YORP, ahoy!

Notes from a recent colloquium:

YORP is the acronym from Yarkovsky, O’Keefe, Radzievskii and Paddack, several of the people that described the effects of radiation on the behavior of small celestial bodies. Kepler actually first broached the idea that light from the sun could affect orbits, and the idea has been fleshed out since then. Yarkovsky proposed that the thermal radiation emission could cause a torque on a non-uniform body, and this was later expanded to include radiation pressure effects — the incoming radiation has an effect as well. Radzievskii’s contribution was the idea that albedo changes or differences could contribute, but since absorption and thermal re-emission doesn’t look much different than scattering, from a momentum standpoint, it turns out to be a small effect.

Paddack gave part of the talk, and described the experimental steps taken to investigate this. He took asymmetric rocks and let the fall in a pool — the still water was a proxy for a uniform radiation pressure once the rock had reached terminal velocity — and observed their motion, measuring the increase in rotation rate and deducing an empirical formula for the effect. Later he was able to construct a small-scale satellite that was hung in a vacuum chamber by a thin filament attached to a magnetic bearing (essentially no friction) and observed the angular acceleration when a bright light was shone on the target.

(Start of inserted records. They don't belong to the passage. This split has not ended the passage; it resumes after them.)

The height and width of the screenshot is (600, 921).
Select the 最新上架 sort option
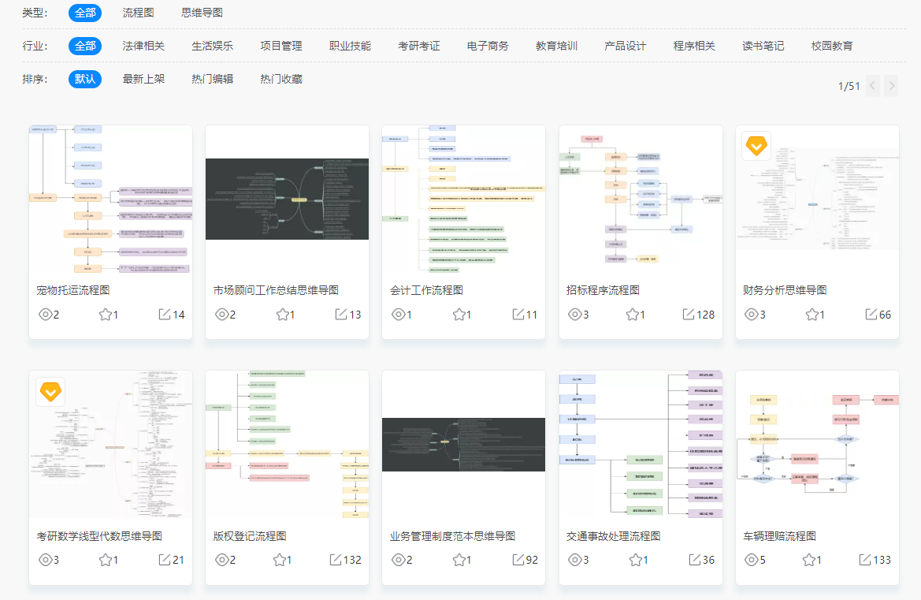(x=143, y=79)
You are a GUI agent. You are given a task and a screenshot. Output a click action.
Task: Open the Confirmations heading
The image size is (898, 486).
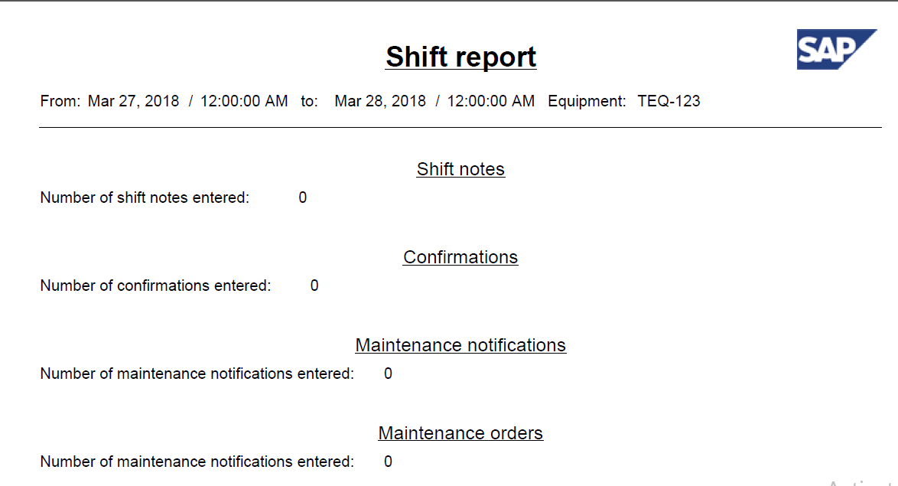(460, 257)
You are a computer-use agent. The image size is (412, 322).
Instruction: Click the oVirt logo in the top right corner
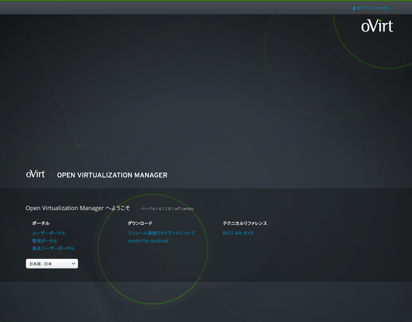coord(377,26)
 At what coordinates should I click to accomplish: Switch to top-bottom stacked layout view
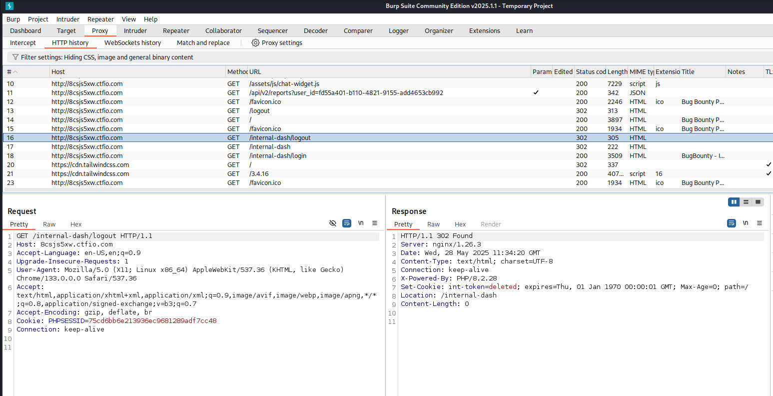pyautogui.click(x=746, y=202)
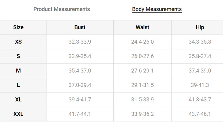Click the Hip column header

click(x=200, y=27)
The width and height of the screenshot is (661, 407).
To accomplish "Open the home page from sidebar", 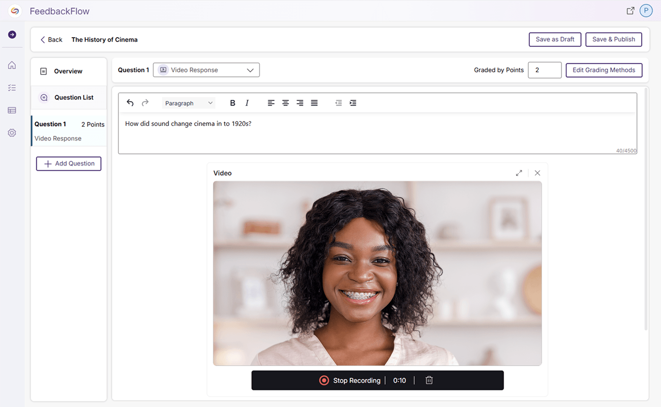I will 12,65.
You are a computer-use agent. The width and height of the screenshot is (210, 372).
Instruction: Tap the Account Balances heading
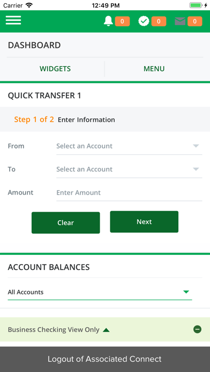(49, 267)
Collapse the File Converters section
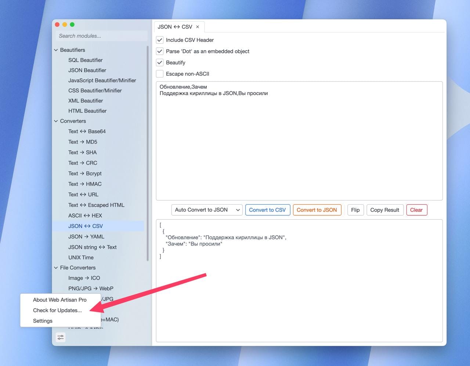The image size is (470, 366). (x=56, y=268)
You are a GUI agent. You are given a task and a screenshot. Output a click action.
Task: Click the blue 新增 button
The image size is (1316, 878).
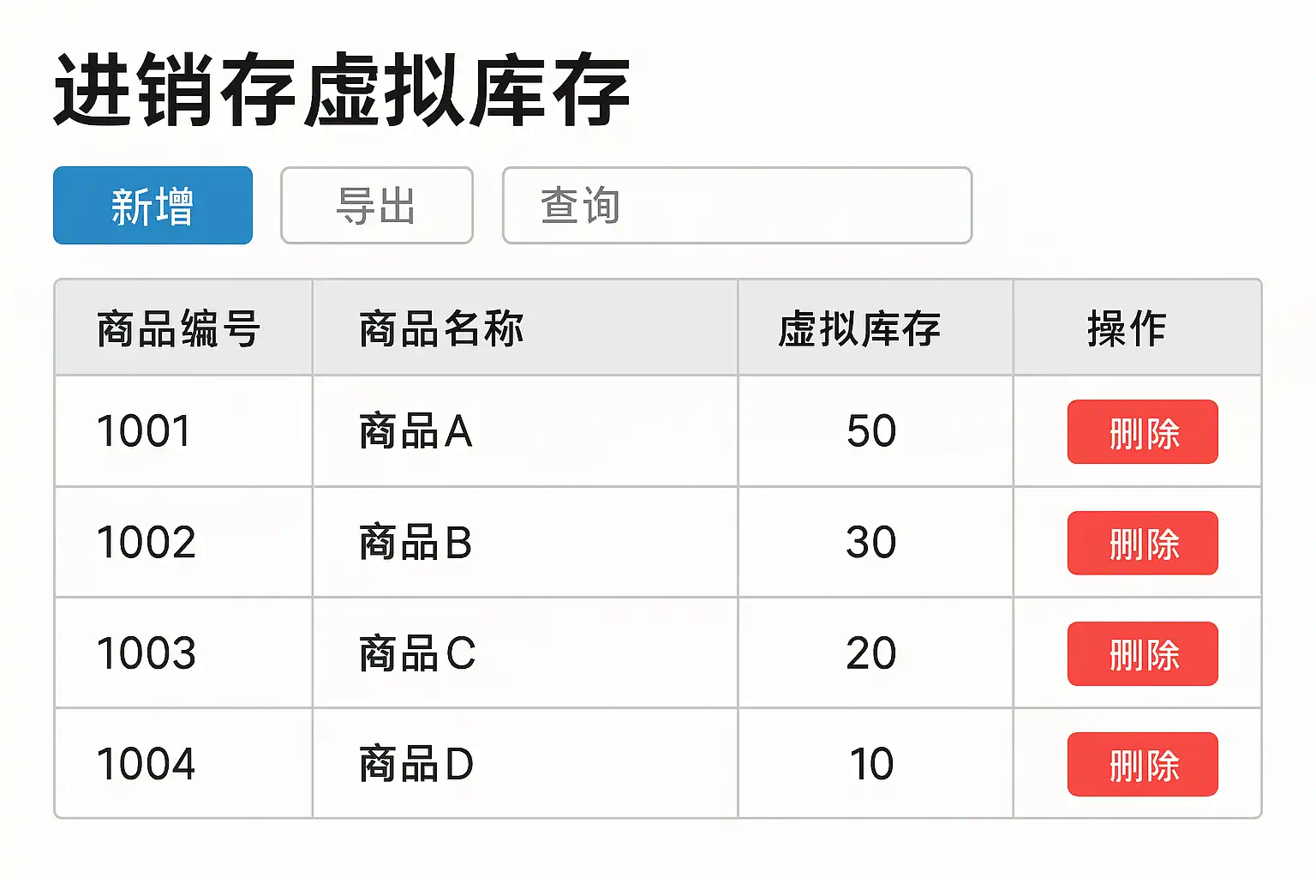(153, 206)
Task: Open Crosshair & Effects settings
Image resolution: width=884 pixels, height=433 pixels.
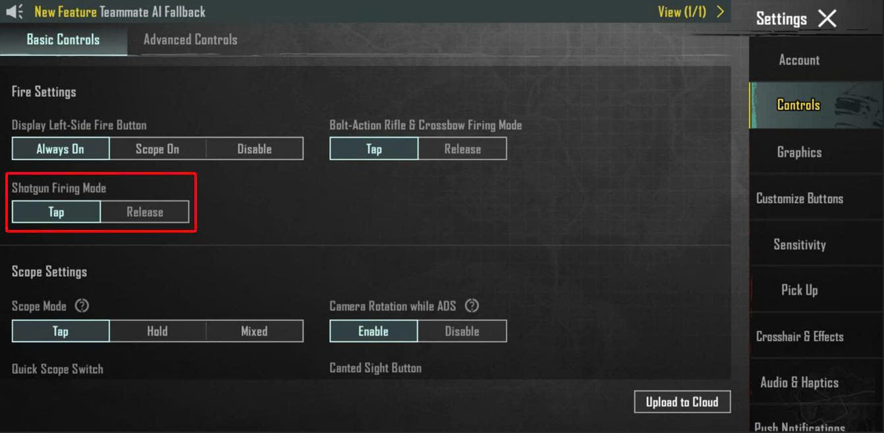Action: tap(799, 336)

The effect has been observed, with 2000 PH5 getting a lot of press (well, geek press) about a year ago. The effect is more prevalent in smaller bodies — moment of inertia grows faster than surface area as objects of uniform density get larger. Since asteroids are often not held together strongly, increasing the rotation rate can cause them to eject mass, changing their orbit. And it’s not just spin rate; you can get precession and nutation as well, and there is an interplay with the gravitational torques that give rise to some resonances. It is thought that this explains the existence of some binary asteroids.

Nongravitational effects like this are important to know for manmade satellites, such as GPS, whose orbits need to be precisely determined.